One of the more interesting series of conversations I has with Microsoft employees around CES regarded the infamous "Longhorn Reset" (Original Posts: Part 1 | Part 2 | JimAll Video). You see, by trying to put a positive spin on what was going on, Microsoft missed an opportunity to communicate a clear message moving forward that the Longhorn project had actually been axed. According to several people at Microsoft, Windows Vista, while drawing many key themes and much of the research from Longhorn, was actually seen internally as a brand new project.

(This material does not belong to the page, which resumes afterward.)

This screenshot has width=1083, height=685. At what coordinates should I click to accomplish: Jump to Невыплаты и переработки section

So instead of saying "Longhorn is dead, we're taking the research and moving on", Microsoft instead called it the "Longhorn Reset", leaving the external perception that the project was still Longhorn, but they were just moving to the Windows Server 2003 codebase. the fact that the server project was still called "Longhorn" hasn't helped any. The fact that they kept publicly calling it "Longhorn" during and after the announcements added significantly to the confusion. Personally, I think that was the only really bad move Microsoft made at the time. Had they gone with a clearer message, they might have actually engendered more good-faith with the community, and it wouldn't have been so maligned in the already-AntiMicrosoft tech press.

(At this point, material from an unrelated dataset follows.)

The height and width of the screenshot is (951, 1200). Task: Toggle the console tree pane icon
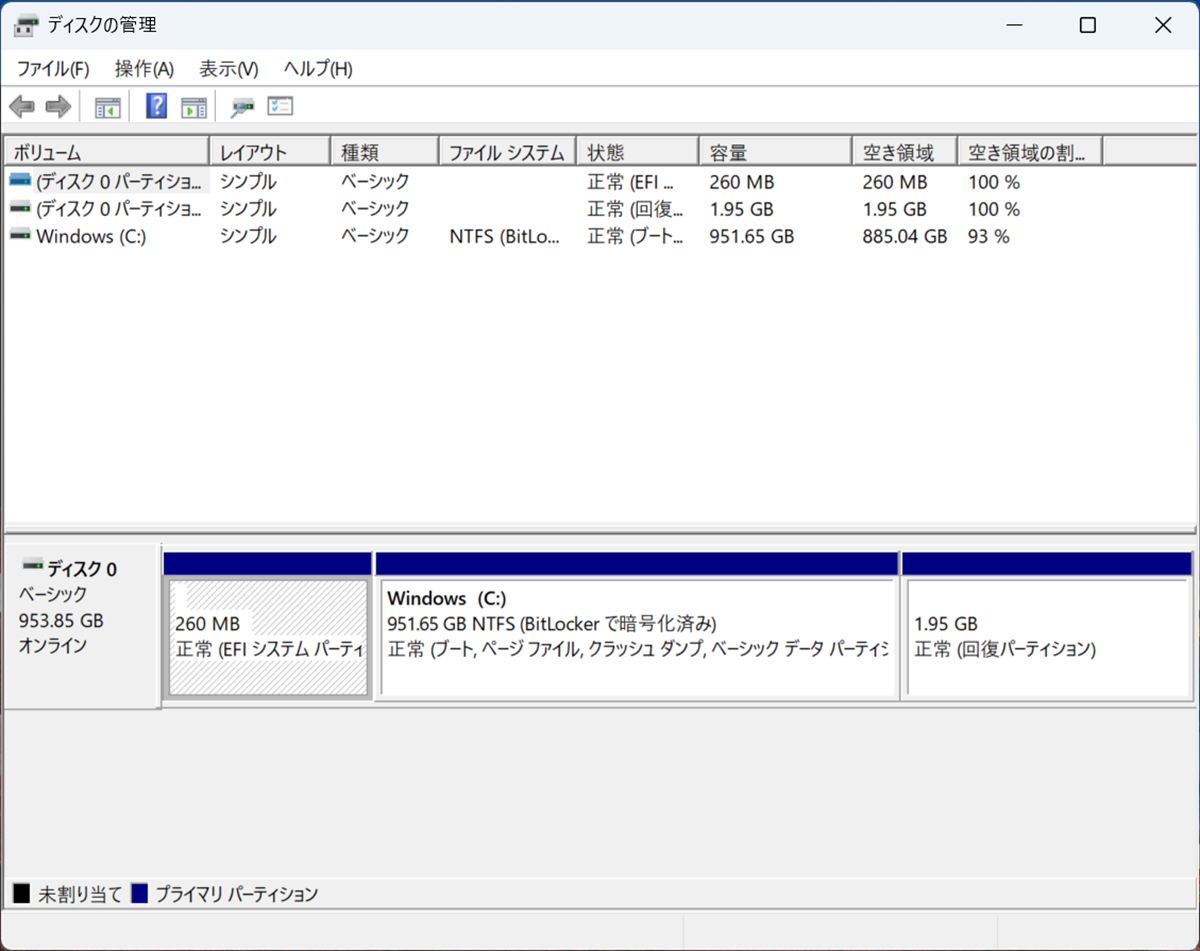point(107,107)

Fast forward to today. While Microsoft is at this very moment assembling their product teams for the next release, they have decided to refrain from using codenames for the project. Instead, it is being referred to internally as "Windows v.Next" or "Windows 7". IMO, that takes some of the fun out of the process, at least for online communities. Remember all the Longhorn merchandise and desktop wallpapers? Well, I guess people could stylize the number 7... Anyway, as a side note, you won't see me running out to buy vnextblogs.com, although Steve Sinchak has probably already beat me to it.